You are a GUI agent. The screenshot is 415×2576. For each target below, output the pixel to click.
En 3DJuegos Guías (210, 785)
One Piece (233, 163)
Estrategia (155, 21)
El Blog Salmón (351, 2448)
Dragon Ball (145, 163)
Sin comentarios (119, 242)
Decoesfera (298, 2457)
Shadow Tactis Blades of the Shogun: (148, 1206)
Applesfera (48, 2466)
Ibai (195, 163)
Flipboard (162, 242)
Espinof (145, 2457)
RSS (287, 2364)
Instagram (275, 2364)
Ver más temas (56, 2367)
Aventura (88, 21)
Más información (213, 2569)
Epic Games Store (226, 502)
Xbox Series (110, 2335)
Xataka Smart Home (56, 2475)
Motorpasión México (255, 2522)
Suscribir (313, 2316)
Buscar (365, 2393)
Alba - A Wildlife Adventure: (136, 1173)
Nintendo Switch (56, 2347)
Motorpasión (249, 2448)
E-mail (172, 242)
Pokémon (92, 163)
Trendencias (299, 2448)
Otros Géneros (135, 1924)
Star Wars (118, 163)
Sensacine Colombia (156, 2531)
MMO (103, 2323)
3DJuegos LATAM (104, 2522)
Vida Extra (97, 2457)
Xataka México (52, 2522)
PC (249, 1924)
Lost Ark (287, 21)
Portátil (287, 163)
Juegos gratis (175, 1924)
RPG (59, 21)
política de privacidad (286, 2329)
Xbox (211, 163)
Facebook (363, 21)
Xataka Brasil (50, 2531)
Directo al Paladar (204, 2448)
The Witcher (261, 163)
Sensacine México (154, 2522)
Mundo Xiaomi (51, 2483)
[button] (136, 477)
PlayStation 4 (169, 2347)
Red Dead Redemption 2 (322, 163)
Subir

# Your objective
Among the records above, extract exactly the lines from the line with "Ver más temas (56, 2367)" to the line with "Xataka Brasil (50, 2531)", both lines included, and leave out the rest.

# Answer space
Ver más temas (56, 2367)
Aventura (88, 21)
Más información (213, 2569)
Epic Games Store (226, 502)
Xbox Series (110, 2335)
Xataka Smart Home (56, 2475)
Motorpasión México (255, 2522)
Suscribir (313, 2316)
Buscar (365, 2393)
Alba - A Wildlife Adventure: (136, 1173)
Nintendo Switch (56, 2347)
Motorpasión (249, 2448)
E-mail (172, 242)
Pokémon (92, 163)
Trendencias (299, 2448)
Otros Géneros (135, 1924)
Star Wars (118, 163)
Sensacine Colombia (156, 2531)
MMO (103, 2323)
3DJuegos LATAM (104, 2522)
Vida Extra (97, 2457)
Xataka México (52, 2522)
PC (249, 1924)
Lost Ark (287, 21)
Portátil (287, 163)
Juegos gratis (175, 1924)
RPG (59, 21)
política de privacidad (286, 2329)
Xbox (211, 163)
Facebook (363, 21)
Xataka Brasil (50, 2531)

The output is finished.